Ateş düştüğü yeri yaktı, gözyaşları, ağıtlar, lanetler, nefret ve kin!

Kuzey Irak'a sınır dışı bir operasyon için ortam hazır gibi…

AB ve ABD'ye rağmen(!) savaşa mı gidiyoruz yoksa?

Oysa o ünlü(!) 1 Mart tezkeresi öncesi ABD, Irak'a girmemizi istiyordu, onlar istedi diye meclis kararıyla girmemiştik!

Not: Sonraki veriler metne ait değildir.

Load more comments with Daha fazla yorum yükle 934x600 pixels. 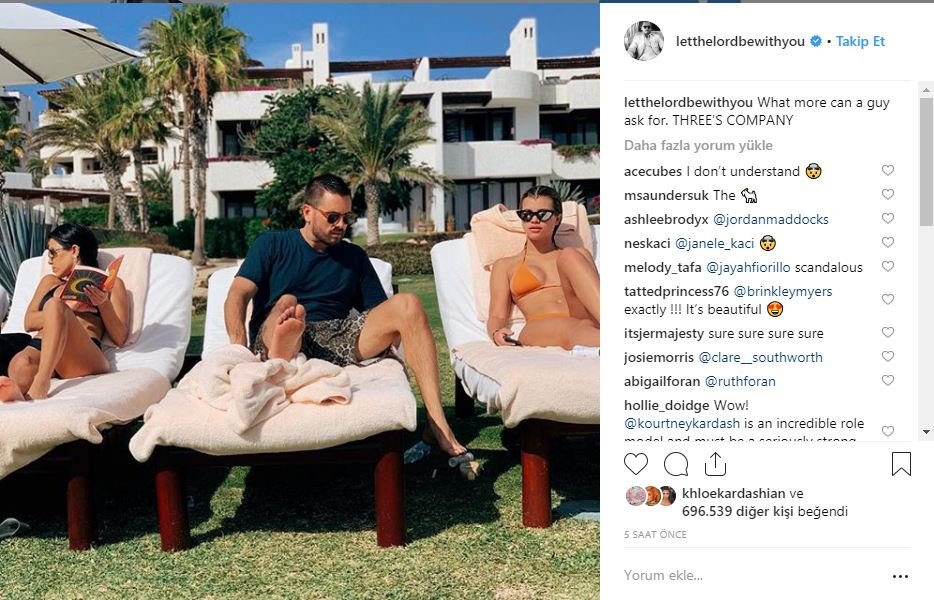coord(698,145)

Dün gibi anımsıyorum Sam Amca'nın köpeklerinin havlayışlarını. Dönemin ABD Savunma Bakan Yardımcısı Paul Wolfowitz ile CNNTurk kanalında Mehmet Ali Birand ve Cengiz Çandar'ın yaptığı bir röportaj vardı ki... Türkiye'nin Irak Savaşı sırasında kendi yanlarında yer almamasını, teskerenin geçmemesini meclisimizden, ordumuza, muhalefetimizden, basınımıza kadar her kesimi en ağır şekilde, pek de kolay sindirilemeyecek, (onur kırıcı) biçimde eleştirirken Wolfowitz, gıkı çıkmamıştı kimsenin!

Birand ile Çandar, sus pus olmuş, el pençe divan, Wolfowitz'in suçlamalarına yanıt verememiş, yumruğunu masaya vurup, "Sen ne diyorsun be ey gafil?" demesi gerekenler 3 maymun oluvermişti o dönem!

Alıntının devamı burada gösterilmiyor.